Mark D. Rosenbaum, an attorney with the ACLU challenging the ban, said that it "singles out race for different treatment."
The student who wants to lobby the board of regents to allow race preferences is now barred from doing so by Proposal 2.
"That student is shown the door," he said.
Only eight Justices will decide this case as Justice Elena Kagan dealt with it in her previous job as solicitor general. In the event of a 4-4 tie, the lower court decision is upheld but no new precedent is set.
The Supreme Court has deeply divided on affirmative action in recent years.
In 2003, when Justice Sandra Day O'Connor was still on the bench, she wrote an opinion in Grutter v. Bollinger holding that student-body diversity is a compelling state interest that can justify the use of race in university admissions policy in narrow circumstances.
The case concerned the University of Michigan Law school and O'Connor wrote: "We expect that 25 years from now, the use of racial preferences will no longer be necessary to further the interest approved today."

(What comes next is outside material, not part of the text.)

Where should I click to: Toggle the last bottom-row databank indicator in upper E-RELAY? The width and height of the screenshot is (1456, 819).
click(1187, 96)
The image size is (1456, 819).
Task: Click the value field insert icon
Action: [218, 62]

Shortly after that 5-4 decision, opponents of affirmative action launched the campaign for Proposition 2 in Michigan.
The court took up a case similar to Grutter last term in Fisher v. the University of Texas. The fact that O'Connor has retired and been replaced by the more conservative Justice Samuel Alito led many court watchers to believe that the court might be poised to get rid of racial preferences in higher education all together. But after 8 and ½ months of deliberation, the court sidestepped the issue and sent the case back down to the lower court for another look.
Although today's case deals with the ballot initiative - and not a specific plan at a public university - supporters of affirmative action fear that if the court rules in favor of Schuette, other states may attempt to pass similar ballot initiatives.
In 1996 California passed Proposition 209, which is identical to Michigan's Proposal 2. It was upheld by the Ninth Circuit Court of Appeals. According the National Conference of State Legislatures, Nebraska, Oklahoma, Arizona and Washington State have similar approved measures.
While supporters of Michigan's ban say that race-neutral programs are workable alternatives to race- conscious programs, supporters of affirmative action disagree.
The Civil Rights Project has filed a brief supporting the challengers. They say that since California passed its ballot initiative, enrollments of African American freshman at the University of California Berkeley declined by 53 percent and the proportion of Latino enrollees fell by 45 percent between 1997 and 1998.